PAGE EXTRACT:
┌──

EQS-News: AT&S Austria Technologie & Systemtechnik AG / Key word(s): Annual Results
AT&S closes successful financial year with strong fourth quarter

21.05.2026 / 07:00 CET/CEST
The issuer is solely responsible for the content of this announcement.


AT&S closes successful financial year with strong fourth quarter
 

Q4 2025/26

  • Currency-adjusted revenue growth of 33%
  • EBITDA of € 120 million corresponds to 25.4% margin
  • Positive profit for the period of € 14 million

Financial year 2025/26

  • Currency-adjusted growth of 21% to € 1.8 billion
  • Cost-optimizing and efficiency program exceeds set targets
  • EBITDA of € 418 million corresponds to 23.3% margin
  • Positive operating free cash flow of € 236 million

Outlook 2026/27

  • Significant profitable growth expected to continue in the financial year 2026/27:
    Currency-adjusted revenue growth of 30–35% and EBITDA margin of 25–29%
  • Possible issue of hybrid capital market instruments with a potential totaling up to € 500 million as part of long-term financing strategy
  • Capacity expansion in Chongqing based on long-term customer agreements

 

Leoben – “2025/26 was a strong and pivotal financial year for AT&S. We continued on our growth trajectory, increased revenue significantly and strengthened operating profitability,” says AT&S CEO Michael Mertin. “We boosted our competitiveness through targeted cost adjustments and efficiency programs and achieved a positive net profit again in the fourth quarter. We aim to continue on this path throughout the financial year 2026/27, creating a stable financial basis on which we can grow sustainably in the currently strong market environment and continue to advance our technological priorities, as evidenced by the announced expansion of our site in Chongqing, China.”

└──

PROVIDED MATERIAL:

┌──

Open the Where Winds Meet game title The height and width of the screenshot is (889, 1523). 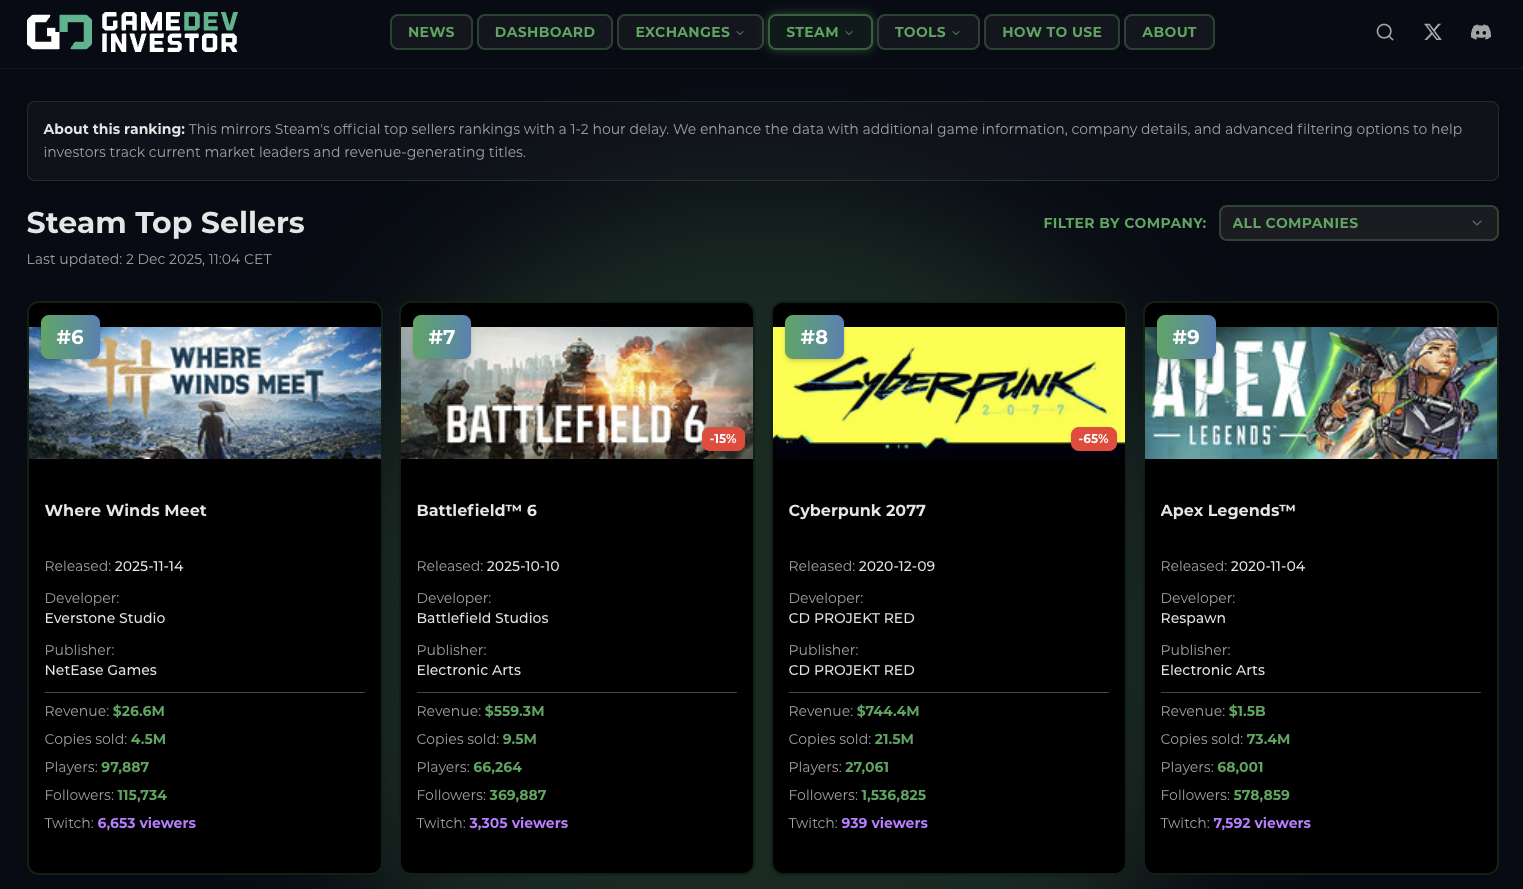[125, 510]
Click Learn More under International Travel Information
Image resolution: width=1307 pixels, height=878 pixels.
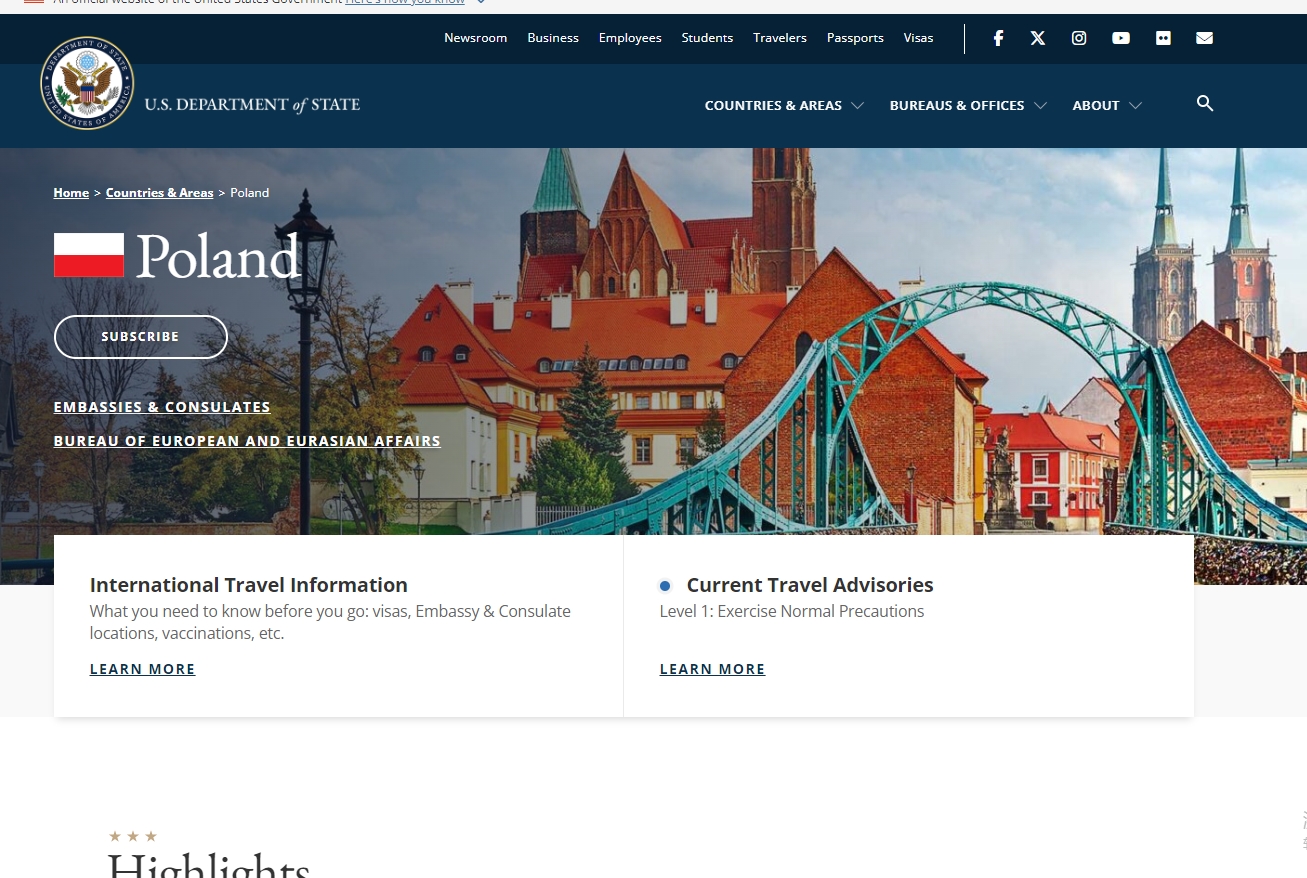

└──

JOB:
Using the AT&S results announcement, answer each question briefly.
(a) What EBITDA margin did AT&S report for the fourth quarter of 2025/26?
(b) How much positive operating free cash flow did AT&S report for the financial year 2025/26?
(c) In which city does AT&S plan its capacity expansion?
The material is separate from the AT&S results announcement.

WRITTEN ANSWER:
(a) 25.4%
(b) € 236 million
(c) Chongqing, China